Люси много думала о доме и тех, кто остался в Британии. Однажды ночью в «Джеронимо» диджей поставил песню Стинга «Золотые поля», которая напомнила ей об Алексе, молодом австралийском бармене из Севеноукса. «Даже не представляю, каково будет наконец снова его увидеть, – писала девушка в дневнике. – У меня внутри все переворачивается, когда я думаю об Алексе. Иногда кажется, что мы встретимся уже завтра, а иногда – будто ждать еще целую вечность. Все мои мысли только о нем… как мы возьмемся за руки, как его красивые глаза будут вглядываться в мои, как он прикусит нижнюю губу… Даже в баре, уставшая, окруженная мужчинами, я все время думаю о нем».

Как всегда, проблему представляли и деньги. В конце мая, через три недели после приезда в Токио, Люси составила привычный финансовый отчет. Ее долги – включая займы в двух банках, превышение кредитного лимита, задолженность перед отцом и матерью, счета за обслуживание кредитки и «кровать принцессы» – составляли 6250 фунтов. Минимальные выплаты по всем статьям плюс аренда комнаты в Сасаки-хаусе, прокат велосипеда и скромные 20 000 иен в неделю на повседневные расходы полностью съедали весь заработок. Стало очевидно: чтобы хоть частично расплатиться с долгами, уйдут месяцы, и от первоначального плана вернуться домой в начале августа придется отказаться. «Я ничего не могу поделать, только смириться, – писала Люси. – Меня душит чувство, что у нас с Алексом ничего не выйдет, и дом как будто удаляется от меня. Я очень остро ощущаю, что заблудилась, не понимаю, куда иду. Потому что каждый раз, когда я вроде бы принимаю решение, все тут же меняется».

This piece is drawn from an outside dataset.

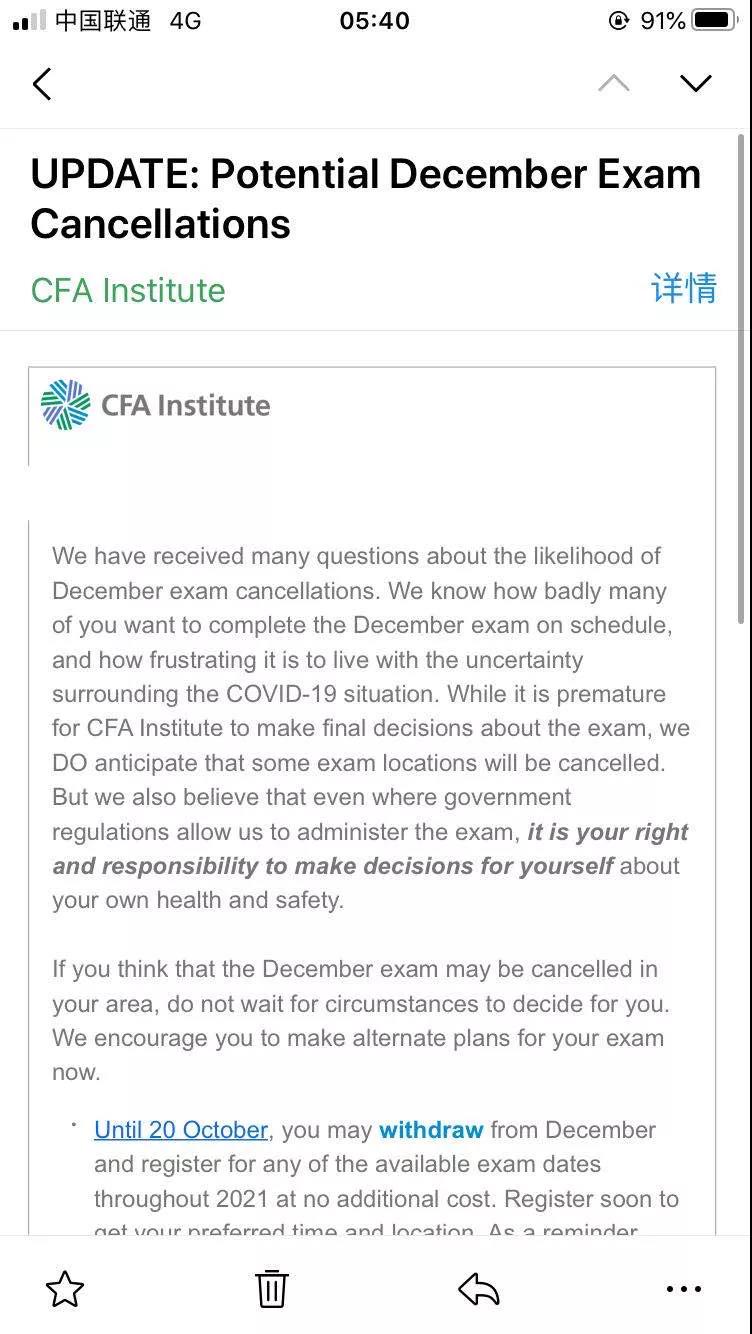Tap the CFA Institute logo image
This screenshot has height=1334, width=752.
155,405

Но у Люси были и другие переживания. И они терзали ее сильнее финансов или тоски по бойфренду. Девушка излила их в отчаянной, пронизанной одиночеством и сделанной, похоже, под хмельком записи в дневнике через три недели после приезда в Японию.

«Дата: 26.05,5:50 утра

Не знаю, в чем дело, но этот город, похоже, вытаскивает наружу мои самые темные стороны. У меня все время глаза на мокром месте и ужасно болит живот – физическое проявление глубокой подавленности. Я постоянно реву, и слезы не текут по одной, а прямо-таки ручьями.

Мне здесь плохо. Никак не могу выбраться из болота, в которое сама же и угодила.

Пришлось бросить Лу с Кинаном в „Спорте кафе“, насколько мне стало невыносимо. Жизнь превратилась в беспрерывный кошмар.

Я чувствую себя уродкой, жирдяйкой, невидимкой и постоянно ненавижу себя. Я такая посредственность. Каждая часть меня с головы до пят совершенно посредственная. Видимо, я тронулась умом, надеясь сбежать от себя. Ненавижу себя, ненавижу эти волосы, это лицо, этот нос, азиатские глаза, родинку на лице, зубы, подбородок, профиль, шею, сиськи, жирные бедра, толстый живот, отвислую задницу. Я НЕНАВИЖУ это родимое пятно, эти позорные ноги, я такая безобразная, уродливая и посредственная.

Я по уши в долгах и просто обязана работать как следует. У Лу выходит отлично, и я по-честному счастлива за нее – но из меня дерьмовая хостес. Всего один дохан, да и то благодаря Шэннон; еще с одним меня кинули. Каким же дерьмом надо быть, чтобы тебя продинамили с доханом? Сейчас у меня только Кен – но сколько он продержится? К Луизе мужики наперегонки бегут, чтобы „заказать“ ее, а мне достаются лицемерные отказы и кидалово.

Ниши намекнул Лу, как себя вести, и она прекрасно поняла намек. Она так легко влилась в процесс – заводит новых друзей пачками, а я, как обычно, как всегда и везде, одинока.

И проблема не в Севеноуксе, а во мне.